(EXERCISE TEXT):
2 files changed, 74 insertions, 74 deletions
diff --git a/data/templates/https/nginx.default.tmpl b/data/templates/https/nginx.default.tmpl
new file mode 100644
index 000000000..a4eb11c81
--- /dev/null
+++ b/data/templates/https/nginx.default.tmpl
@@ -0,0 +1,61 @@
+### Autogenerated by https.py ###
+# Default server configuration
+#
+server {
+        listen 80 default_server;
+        listen [::]:80 default_server;
+        server_name _;
+        return 301 https://$server_name$request_uri;
+}
+
+{% for server in server_block_list %}
+server {
+
+        # SSL configuration
+        #
+{% if server.address == '*' %}
+        listen {{ server.port }} ssl;
+        listen [::]:{{ server.port }} ssl;
+{% else %}
+        listen {{ server.address }}:{{ server.port }} ssl;
+{% endif %}
+
+{% for name in server.name %}
+        server_name {{ name }};
+{% endfor %}
+
+{% if server.certbot %}
+        ssl_certificate /etc/letsencrypt/live/{{ server.certbot_dir }}/fullchain.pem;
+        ssl_certificate_key /etc/letsencrypt/live/{{ server.certbot_dir }}/privkey.pem;
+        include /etc/letsencrypt/options-ssl-nginx.conf;
+        ssl_dhparam /etc/letsencrypt/ssl-dhparams.pem;
+{% elif server.vyos_cert %}
+        include {{ server.vyos_cert.conf }};
+{% else %}
+        #
+        # Self signed certs generated by the ssl-cert package
+        # Don't use them in a production server!

(RECORD EXCERPTS):

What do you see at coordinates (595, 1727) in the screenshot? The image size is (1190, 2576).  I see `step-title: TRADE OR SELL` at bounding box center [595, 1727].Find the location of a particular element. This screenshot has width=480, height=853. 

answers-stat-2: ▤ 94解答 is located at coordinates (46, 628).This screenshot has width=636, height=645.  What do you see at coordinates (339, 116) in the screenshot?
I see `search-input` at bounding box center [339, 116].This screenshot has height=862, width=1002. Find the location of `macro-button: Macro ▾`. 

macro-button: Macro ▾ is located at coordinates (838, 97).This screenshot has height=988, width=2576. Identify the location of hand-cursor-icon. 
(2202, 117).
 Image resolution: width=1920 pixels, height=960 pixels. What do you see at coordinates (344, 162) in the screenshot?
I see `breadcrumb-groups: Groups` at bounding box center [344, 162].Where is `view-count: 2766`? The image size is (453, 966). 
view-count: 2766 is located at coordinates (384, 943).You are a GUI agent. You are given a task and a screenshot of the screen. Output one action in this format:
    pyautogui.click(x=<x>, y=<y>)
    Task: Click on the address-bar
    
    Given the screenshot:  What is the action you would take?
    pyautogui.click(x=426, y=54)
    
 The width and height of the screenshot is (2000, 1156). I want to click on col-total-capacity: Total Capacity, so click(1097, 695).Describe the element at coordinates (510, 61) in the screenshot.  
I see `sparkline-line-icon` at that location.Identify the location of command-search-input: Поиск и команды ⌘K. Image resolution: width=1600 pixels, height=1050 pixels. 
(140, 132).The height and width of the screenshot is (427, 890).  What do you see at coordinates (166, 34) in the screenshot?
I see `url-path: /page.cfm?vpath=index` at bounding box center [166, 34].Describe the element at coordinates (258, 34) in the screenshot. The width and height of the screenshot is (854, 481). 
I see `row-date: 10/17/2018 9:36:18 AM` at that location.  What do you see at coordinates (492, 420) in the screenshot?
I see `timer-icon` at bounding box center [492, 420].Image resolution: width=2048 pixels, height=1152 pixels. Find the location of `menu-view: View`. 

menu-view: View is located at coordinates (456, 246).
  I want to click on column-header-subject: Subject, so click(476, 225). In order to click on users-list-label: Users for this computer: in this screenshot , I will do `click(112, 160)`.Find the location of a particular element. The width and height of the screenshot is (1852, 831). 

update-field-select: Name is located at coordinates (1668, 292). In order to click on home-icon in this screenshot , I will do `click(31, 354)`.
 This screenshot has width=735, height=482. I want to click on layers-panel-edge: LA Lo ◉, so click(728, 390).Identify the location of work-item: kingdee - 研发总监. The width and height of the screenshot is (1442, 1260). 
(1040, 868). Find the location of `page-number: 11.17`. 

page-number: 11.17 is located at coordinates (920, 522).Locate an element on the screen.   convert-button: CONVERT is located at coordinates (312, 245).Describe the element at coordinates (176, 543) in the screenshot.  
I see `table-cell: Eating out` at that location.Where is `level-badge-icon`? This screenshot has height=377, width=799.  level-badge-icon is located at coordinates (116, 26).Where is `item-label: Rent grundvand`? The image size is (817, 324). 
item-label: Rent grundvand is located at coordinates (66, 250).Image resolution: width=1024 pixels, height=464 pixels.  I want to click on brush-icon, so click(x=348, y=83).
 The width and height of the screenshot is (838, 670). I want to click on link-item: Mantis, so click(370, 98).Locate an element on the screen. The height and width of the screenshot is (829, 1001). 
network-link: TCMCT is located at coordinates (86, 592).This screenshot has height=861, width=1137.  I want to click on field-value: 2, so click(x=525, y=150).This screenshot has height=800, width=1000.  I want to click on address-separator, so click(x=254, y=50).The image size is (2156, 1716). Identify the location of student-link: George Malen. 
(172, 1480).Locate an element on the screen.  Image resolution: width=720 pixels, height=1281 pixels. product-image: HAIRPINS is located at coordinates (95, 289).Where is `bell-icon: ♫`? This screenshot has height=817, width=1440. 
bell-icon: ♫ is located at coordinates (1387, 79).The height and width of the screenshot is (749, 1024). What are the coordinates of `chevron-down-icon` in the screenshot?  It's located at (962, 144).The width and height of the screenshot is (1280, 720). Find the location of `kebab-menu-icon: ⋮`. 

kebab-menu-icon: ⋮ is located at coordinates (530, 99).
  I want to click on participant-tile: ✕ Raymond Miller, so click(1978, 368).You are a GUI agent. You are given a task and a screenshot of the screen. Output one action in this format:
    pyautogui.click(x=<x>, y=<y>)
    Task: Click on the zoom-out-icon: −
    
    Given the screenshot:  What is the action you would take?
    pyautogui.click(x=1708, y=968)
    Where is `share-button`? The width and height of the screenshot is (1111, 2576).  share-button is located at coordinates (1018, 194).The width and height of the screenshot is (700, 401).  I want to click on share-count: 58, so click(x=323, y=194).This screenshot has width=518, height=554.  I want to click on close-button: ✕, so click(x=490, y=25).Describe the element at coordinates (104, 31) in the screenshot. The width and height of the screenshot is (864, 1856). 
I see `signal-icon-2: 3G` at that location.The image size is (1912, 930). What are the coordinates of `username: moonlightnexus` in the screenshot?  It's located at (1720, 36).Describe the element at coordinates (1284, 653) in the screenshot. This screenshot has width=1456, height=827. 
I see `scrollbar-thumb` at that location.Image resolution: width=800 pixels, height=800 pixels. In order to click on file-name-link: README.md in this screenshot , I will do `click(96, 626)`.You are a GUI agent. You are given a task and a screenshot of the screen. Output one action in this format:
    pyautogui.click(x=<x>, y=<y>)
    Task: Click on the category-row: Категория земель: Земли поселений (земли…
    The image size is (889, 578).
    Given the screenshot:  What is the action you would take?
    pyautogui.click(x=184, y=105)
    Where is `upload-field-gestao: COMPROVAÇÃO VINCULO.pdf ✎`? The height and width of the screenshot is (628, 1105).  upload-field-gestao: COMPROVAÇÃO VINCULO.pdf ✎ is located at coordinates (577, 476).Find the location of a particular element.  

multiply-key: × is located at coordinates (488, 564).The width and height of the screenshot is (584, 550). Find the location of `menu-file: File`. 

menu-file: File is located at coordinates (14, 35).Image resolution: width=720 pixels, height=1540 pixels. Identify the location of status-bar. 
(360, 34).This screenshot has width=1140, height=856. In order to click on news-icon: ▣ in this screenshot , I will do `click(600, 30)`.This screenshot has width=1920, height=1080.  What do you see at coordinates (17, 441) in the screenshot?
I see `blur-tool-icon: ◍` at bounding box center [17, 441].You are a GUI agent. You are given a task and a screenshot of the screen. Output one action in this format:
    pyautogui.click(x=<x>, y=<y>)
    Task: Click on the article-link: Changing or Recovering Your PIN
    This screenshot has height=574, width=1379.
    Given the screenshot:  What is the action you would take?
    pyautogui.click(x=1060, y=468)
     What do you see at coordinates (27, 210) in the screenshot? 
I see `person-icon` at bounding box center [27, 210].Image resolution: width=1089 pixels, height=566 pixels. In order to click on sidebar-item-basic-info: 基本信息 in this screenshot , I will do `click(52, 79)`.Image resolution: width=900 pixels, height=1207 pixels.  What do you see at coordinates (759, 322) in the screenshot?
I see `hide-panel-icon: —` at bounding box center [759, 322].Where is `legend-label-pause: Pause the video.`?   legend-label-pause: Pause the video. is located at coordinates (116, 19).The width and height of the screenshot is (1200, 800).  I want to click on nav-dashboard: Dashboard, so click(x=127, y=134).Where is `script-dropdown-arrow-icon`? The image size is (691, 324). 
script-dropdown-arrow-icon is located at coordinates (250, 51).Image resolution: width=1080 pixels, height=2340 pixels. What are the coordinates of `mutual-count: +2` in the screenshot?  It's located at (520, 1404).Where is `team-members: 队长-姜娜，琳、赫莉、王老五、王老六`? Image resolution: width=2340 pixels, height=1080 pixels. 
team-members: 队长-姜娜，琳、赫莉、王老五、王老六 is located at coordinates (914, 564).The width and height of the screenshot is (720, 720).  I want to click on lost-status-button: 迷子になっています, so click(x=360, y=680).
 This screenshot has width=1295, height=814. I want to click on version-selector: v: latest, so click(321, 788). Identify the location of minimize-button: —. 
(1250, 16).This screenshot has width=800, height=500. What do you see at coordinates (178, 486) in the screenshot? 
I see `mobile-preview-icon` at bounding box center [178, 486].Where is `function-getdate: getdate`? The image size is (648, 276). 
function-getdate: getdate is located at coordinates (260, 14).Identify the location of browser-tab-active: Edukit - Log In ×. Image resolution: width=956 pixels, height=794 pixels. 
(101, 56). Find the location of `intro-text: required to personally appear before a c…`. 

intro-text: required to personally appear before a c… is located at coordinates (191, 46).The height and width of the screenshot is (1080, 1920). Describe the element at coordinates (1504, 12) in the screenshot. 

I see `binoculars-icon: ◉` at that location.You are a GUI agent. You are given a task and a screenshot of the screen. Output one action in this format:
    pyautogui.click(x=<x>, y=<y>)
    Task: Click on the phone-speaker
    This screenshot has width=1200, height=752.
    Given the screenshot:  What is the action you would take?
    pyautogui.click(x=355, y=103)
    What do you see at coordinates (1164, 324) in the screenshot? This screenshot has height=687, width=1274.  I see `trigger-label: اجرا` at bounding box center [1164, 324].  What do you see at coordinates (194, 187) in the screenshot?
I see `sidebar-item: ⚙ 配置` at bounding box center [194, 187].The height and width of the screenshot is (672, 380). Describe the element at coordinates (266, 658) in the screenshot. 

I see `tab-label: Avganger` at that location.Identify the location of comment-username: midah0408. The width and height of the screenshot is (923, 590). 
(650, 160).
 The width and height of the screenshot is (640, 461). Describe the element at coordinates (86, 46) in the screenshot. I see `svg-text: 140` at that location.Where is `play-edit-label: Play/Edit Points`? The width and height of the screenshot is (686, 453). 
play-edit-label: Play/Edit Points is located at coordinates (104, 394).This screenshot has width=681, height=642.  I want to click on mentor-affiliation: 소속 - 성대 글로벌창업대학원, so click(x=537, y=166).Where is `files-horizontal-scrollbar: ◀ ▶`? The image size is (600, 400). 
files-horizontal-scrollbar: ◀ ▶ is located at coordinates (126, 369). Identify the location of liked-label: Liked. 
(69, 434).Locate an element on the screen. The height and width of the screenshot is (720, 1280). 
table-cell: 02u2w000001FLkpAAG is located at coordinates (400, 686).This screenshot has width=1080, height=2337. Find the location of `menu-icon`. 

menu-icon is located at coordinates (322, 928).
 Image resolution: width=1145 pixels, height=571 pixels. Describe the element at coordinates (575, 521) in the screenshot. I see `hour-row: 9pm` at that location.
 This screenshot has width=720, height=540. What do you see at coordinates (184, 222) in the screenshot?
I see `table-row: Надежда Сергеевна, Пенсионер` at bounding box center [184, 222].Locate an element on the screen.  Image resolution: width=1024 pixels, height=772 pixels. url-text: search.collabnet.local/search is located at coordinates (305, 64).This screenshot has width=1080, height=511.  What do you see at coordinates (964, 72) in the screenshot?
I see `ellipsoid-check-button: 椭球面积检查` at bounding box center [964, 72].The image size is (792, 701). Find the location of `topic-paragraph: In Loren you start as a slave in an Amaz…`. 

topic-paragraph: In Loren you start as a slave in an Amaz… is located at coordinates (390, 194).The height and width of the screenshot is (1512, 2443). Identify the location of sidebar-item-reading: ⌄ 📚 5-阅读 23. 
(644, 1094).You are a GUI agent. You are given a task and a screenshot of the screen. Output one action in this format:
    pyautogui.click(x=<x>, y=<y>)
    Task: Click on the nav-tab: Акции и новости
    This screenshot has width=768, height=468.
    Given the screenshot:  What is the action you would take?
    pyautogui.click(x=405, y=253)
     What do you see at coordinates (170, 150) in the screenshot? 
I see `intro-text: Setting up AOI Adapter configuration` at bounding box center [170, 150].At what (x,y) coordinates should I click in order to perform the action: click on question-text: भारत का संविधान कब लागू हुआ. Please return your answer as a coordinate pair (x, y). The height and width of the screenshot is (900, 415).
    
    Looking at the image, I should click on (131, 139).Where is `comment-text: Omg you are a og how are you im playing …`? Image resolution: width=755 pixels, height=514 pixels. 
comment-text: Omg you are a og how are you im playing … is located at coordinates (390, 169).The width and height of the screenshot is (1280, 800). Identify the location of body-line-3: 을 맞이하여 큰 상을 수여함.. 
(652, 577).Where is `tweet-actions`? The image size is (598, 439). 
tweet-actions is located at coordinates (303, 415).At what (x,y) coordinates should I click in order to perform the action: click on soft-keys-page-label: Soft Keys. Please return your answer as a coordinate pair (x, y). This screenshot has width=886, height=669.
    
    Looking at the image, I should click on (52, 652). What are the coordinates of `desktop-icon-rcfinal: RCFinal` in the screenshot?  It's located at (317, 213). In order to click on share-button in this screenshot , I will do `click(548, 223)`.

(EXERCISE INSTRUCTIONS):
Continue the diff of the nginx HTTPS template from the point where it stops.

(WRITTEN ANSWER):
+        #
+        include snippets/snakeoil.conf;
+{% endif %}
+
+        # proxy settings for HTTP API, if enabled; 503, if not
+        location ~ /(retrieve|configure|config-file|image|generate|show) {
+{% if server.api %}
+                proxy_pass http://localhost:{{ server.api.port }};
+                proxy_buffering off;
+{% else %}
+                return 503;
+{% endif %}
+        }
+
+        error_page 501 502 503 =200 @50*_json;
+
+        location @50*_json {
+                default_type application/json;
+                return 200 '{"error": "Start service in configuration mode: set service https api"}';
+        }
+
+}
+
+{% endfor %}
diff --git a/src/conf_mode/https.py b/src/conf_mode/https.py
index 889b62cf4..83a5f3602 100755
--- a/src/conf_mode/https.py
+++ b/src/conf_mode/https.py
@@ -1,6 +1,6 @@
 #!/usr/bin/env python3
 #
-# Copyright (C) 2019 VyOS maintainers and contributors
+# Copyright (C) 2019-2020 VyOS maintainers and contributors
 #
 # This program is free software; you can redistribute it and/or modify
 # it under the terms of the GNU General Public License version 2 or later as
@@ -13,88 +13,22 @@
 #
 # You should have received a copy of the GNU General Public License
 # along with this program.  If not, see <http://www.gnu.org/licenses/>.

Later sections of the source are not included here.